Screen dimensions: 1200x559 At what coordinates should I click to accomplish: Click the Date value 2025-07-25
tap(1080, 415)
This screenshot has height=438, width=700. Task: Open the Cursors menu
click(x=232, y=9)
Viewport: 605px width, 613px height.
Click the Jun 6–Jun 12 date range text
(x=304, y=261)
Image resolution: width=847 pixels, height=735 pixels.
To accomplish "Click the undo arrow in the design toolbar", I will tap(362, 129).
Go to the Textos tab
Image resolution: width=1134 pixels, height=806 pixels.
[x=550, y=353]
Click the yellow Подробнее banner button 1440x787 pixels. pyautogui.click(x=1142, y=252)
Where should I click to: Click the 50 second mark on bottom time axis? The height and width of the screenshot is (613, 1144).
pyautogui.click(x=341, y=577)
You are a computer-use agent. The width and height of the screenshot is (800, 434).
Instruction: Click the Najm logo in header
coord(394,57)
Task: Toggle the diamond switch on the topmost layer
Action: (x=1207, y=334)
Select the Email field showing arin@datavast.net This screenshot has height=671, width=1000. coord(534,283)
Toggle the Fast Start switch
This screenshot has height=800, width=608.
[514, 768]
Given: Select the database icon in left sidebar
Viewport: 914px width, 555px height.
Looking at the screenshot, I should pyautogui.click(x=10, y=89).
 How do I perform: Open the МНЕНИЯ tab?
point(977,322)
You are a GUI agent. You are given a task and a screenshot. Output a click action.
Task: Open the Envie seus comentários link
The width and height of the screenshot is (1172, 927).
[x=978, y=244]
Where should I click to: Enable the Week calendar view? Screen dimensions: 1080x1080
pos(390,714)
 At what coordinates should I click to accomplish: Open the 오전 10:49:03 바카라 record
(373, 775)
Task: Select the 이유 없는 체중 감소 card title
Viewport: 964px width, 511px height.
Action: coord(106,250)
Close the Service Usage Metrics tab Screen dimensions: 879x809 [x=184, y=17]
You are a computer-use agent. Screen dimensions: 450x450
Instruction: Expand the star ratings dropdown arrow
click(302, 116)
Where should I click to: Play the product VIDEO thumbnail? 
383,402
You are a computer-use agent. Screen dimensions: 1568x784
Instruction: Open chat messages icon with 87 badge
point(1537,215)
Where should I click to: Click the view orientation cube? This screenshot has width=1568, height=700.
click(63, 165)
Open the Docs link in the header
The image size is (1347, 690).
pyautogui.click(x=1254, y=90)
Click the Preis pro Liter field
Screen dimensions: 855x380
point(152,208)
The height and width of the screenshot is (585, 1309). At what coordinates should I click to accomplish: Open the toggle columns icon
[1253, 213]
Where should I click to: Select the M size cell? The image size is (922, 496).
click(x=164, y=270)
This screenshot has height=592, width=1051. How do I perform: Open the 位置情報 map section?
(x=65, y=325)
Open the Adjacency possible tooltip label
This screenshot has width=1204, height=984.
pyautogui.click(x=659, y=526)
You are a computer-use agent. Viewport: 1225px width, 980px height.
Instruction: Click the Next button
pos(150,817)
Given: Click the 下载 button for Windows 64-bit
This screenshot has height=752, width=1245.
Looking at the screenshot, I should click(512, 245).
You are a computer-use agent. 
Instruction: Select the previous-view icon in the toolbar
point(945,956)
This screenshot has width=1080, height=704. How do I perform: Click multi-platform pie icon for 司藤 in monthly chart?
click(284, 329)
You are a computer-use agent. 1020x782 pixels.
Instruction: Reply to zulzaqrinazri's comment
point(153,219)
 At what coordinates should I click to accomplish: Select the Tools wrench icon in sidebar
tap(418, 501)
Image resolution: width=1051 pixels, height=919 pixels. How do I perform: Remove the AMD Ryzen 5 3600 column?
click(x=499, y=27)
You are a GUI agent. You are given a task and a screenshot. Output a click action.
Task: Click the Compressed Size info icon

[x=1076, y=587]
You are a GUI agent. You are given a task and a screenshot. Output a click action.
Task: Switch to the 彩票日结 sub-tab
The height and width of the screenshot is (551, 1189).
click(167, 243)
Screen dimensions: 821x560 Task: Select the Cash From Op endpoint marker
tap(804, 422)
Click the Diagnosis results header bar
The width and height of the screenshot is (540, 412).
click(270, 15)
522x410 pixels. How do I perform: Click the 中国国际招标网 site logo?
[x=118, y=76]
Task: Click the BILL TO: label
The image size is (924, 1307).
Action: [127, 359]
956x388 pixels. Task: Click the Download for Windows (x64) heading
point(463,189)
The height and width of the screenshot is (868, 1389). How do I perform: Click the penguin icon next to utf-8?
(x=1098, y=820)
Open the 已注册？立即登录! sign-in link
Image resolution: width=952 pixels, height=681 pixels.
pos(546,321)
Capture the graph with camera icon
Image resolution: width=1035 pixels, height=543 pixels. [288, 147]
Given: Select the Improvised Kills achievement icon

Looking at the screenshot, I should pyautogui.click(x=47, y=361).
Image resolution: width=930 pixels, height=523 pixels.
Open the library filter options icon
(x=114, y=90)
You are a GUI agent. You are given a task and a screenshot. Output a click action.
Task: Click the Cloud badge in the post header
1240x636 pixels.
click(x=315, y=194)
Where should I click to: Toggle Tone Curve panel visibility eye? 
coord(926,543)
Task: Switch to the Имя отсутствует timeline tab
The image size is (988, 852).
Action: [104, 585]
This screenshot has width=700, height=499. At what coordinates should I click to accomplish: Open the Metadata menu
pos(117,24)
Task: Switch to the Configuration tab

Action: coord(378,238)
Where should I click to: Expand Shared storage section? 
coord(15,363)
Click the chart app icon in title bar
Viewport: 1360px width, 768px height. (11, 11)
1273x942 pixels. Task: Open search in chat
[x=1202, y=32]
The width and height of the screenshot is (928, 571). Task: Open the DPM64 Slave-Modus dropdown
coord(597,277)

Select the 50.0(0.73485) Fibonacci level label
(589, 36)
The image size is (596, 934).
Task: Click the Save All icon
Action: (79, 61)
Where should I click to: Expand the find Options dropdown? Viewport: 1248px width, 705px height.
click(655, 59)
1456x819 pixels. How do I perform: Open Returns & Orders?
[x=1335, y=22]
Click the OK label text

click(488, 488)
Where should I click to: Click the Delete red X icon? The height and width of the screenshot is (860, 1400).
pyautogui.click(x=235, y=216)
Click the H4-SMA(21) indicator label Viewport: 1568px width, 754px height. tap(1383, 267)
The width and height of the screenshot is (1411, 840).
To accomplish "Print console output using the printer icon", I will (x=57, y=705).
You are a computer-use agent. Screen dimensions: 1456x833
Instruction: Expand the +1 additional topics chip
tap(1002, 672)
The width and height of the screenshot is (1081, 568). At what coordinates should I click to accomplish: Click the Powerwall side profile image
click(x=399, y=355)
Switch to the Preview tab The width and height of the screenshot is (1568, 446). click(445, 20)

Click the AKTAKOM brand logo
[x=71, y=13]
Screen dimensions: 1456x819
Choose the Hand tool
==*==
## YOUR ASSIGNMENT
The required answer is the run of lines above, starting at the line with "Screen dimensions: 855x380" and ending at the line with "You are a computer-use agent. Viewport: 1225px", reproduced exactly with both ends.

## EXERCISE RESPONSE
Screen dimensions: 855x380
point(152,208)
The height and width of the screenshot is (585, 1309). At what coordinates should I click to accomplish: Open the toggle columns icon
[1253, 213]
Where should I click to: Select the M size cell? The image size is (922, 496).
click(x=164, y=270)
This screenshot has height=592, width=1051. How do I perform: Open the 位置情報 map section?
(x=65, y=325)
Open the Adjacency possible tooltip label
This screenshot has width=1204, height=984.
pyautogui.click(x=659, y=526)
You are a computer-use agent. Viewport: 1225px width, 980px height.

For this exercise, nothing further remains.